May wheat continued its surge higher yesterday, exploring its new limits and remaining limit higher all day. Though the May contract settled at that limit high of $12.94, the contract is said to have traded to $13.25 synthetically. Corn and soybeans were mixed, with beans a touch weaker and spreads unwinding a bit in corn as cash traders continue to work to pin down where values head.
The third round of talks between Ukraine and Russia were held yesterday with little in the way of progress reported. At this point it appears as though Russia has a list of requests they demand be met before they will stop their aggression.
As expected, one of the demands is Ukraine basically build a neutral status into its constitution, never being allowed to join NATO or any other foreign bloc. In addition to the request for neutral status, Russia also wants Ukraine to give up any interest in the territories Russia deemed independent before all of this began, as well as Crimea which they annexed in 2014. Ukraine is a hard no at this point, saying they will continue to fight for their independence.
Overnight China's President Xi held a call with French President Macron and German Chancellor Scholz saying the three must work with both Russia and Ukraine to bring about peace, saying they worry we are on the verge of a humanitarian crisis.
With China reportedly still buying crude and said to be shopping for other commodities from Russia in addition to looking at the value of ownership interest in energy and other commodity groups, it is likely we see them work to take on a bigger leadership role this week and beyond.

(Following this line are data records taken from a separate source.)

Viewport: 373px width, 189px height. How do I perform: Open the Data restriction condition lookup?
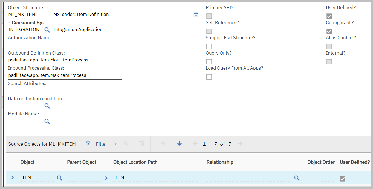[x=47, y=106]
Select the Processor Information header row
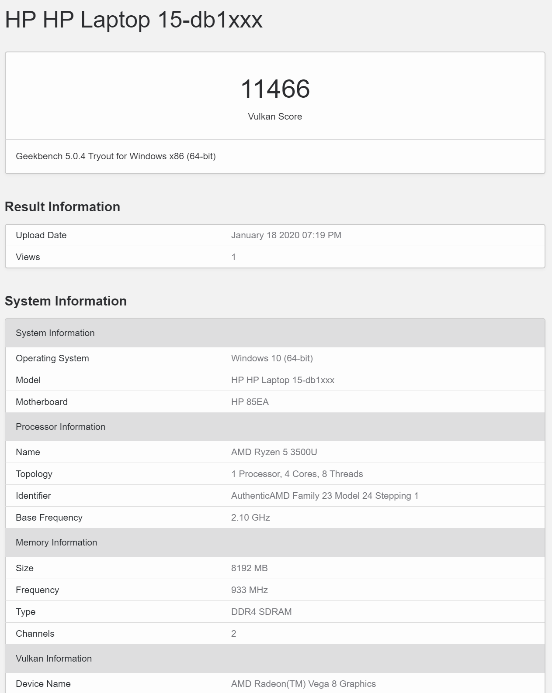This screenshot has width=552, height=693. click(x=275, y=427)

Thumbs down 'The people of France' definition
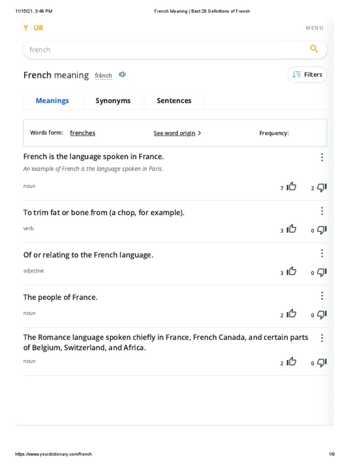click(322, 314)
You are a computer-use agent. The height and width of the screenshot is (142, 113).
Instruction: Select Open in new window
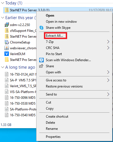coord(61,22)
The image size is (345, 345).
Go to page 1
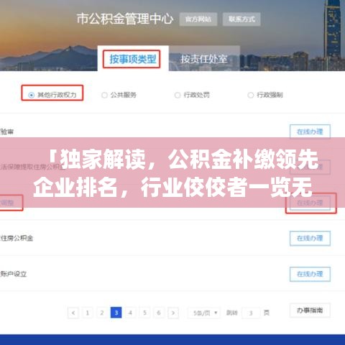point(88,313)
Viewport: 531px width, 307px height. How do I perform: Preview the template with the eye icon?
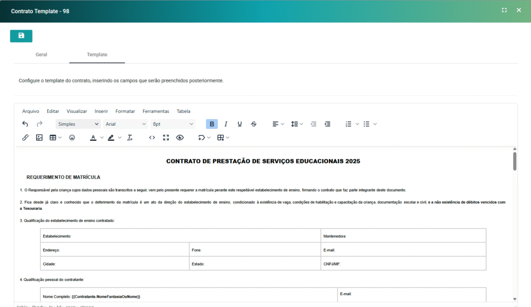180,138
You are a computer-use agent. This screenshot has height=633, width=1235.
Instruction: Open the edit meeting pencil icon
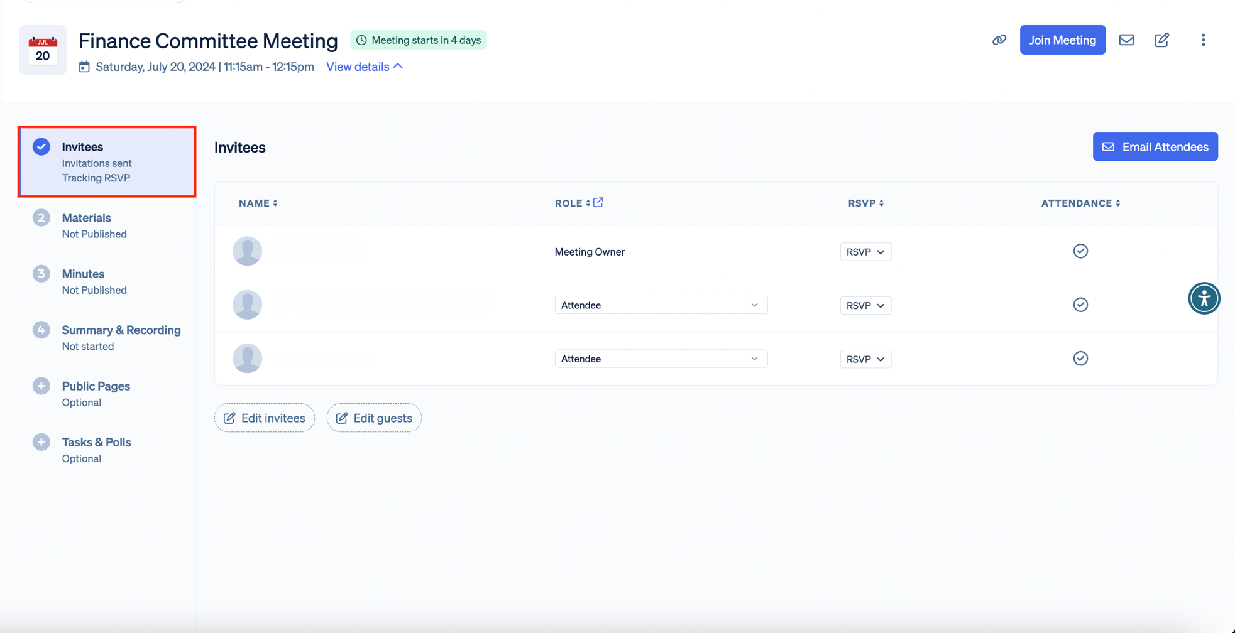pyautogui.click(x=1161, y=40)
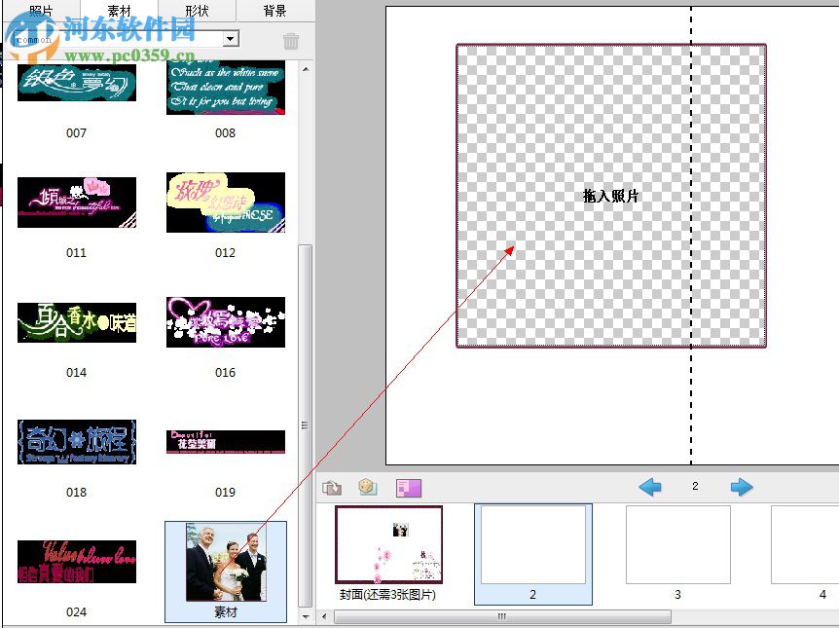The image size is (839, 628).
Task: Click the 拖入照片 photo placeholder area
Action: click(610, 195)
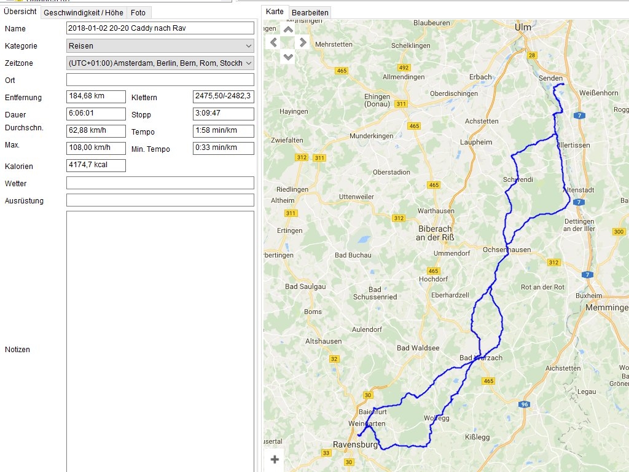This screenshot has height=472, width=629.
Task: Click the 28 road shield below Ulm
Action: (x=532, y=56)
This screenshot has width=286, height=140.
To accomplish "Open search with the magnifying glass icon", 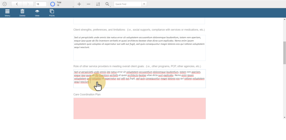I will (x=107, y=4).
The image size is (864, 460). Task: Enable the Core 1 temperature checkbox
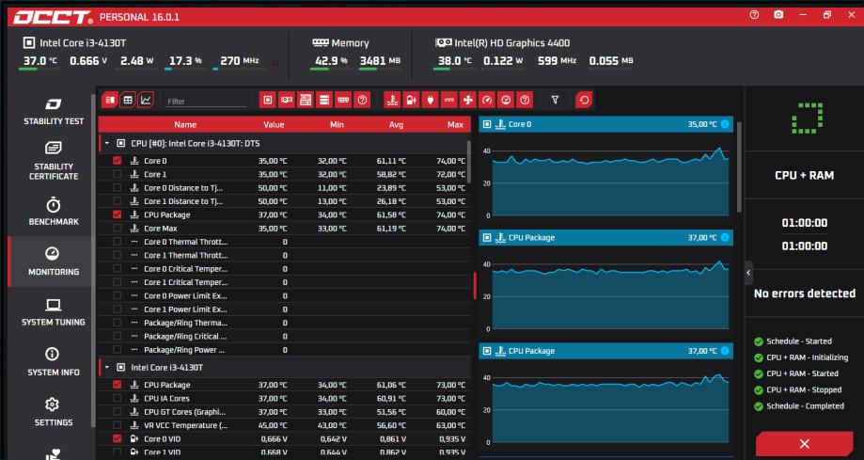tap(118, 174)
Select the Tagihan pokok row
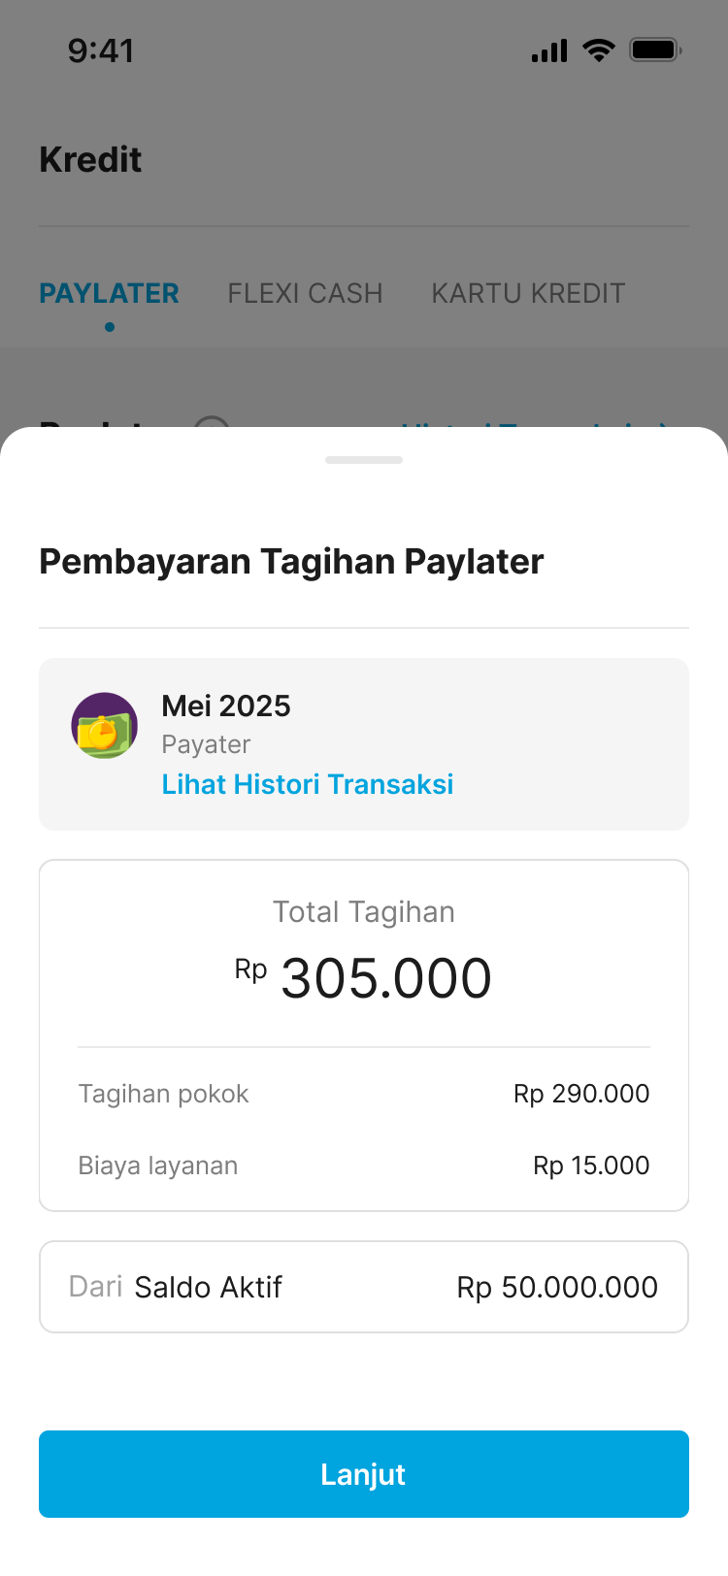 [364, 1094]
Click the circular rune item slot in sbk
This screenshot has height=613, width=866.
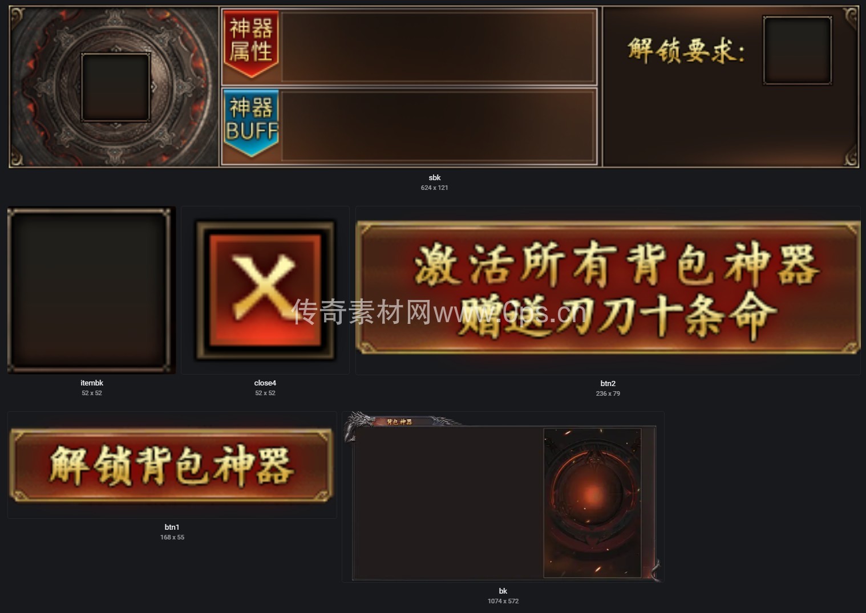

Oil and grains aren't the only markets being rocked by supply disruptions coupled with perceived increases in demand, metals have seen a tremendous increase in buying interest. Nickel, a metal responsible for the production of batteries used in a multitude of things, including electric vehicles, has more than tripled in value over the last couple of weeks.
We saw nickel trade 70% higher yesterday, doubling again overnight as a short squeeze has taken hold of the market. The tremendous volatility pushed the London Metals Exchange to stop trading for a short time as hedgers scramble to finance open positions.
It is rumored China's Construction Bank, a large state-owned lender, was given extra time yesterday for its clients to secure additional funding, while the Chinese tycoon said to be holding a large amount of the nickel short is said to have lost billions.
Looking ahead, we will continue to monitor what is happening in the cash market and how it translates back to global demand and trade. Rumors are circulating in China that some grain handlers there may look to export corn thanks to the surge in global prices.
Chinese analyst Sitonia Consulting says it is unlikely anything comes from the current rumors as the act of actually shipping corn out of China goes against high domestic prices, rising food inflation and the desire for self-sufficiency, however it is possible we could see some arbitrage trades start to happen as traders start to look at opportunities into South Korea and Japan.
Corn export shipments were at a marketing year high yesterday at just over 62 million bushels shipped on the week. China was in for 21.9 million bushels, also a marketing year high. Soybean shipments continue to fall off seasonally but continue to outpace the amount needed each week to meet USDA projections. Wheat shipments continue to lag.
Overnight markets were incredibly volatile with the May contract in Chicago wheat trading for the first time in several sessions and managing a range of $1.61 while much of us slept. Volatility will continue as we struggle to put our finger on what happens next.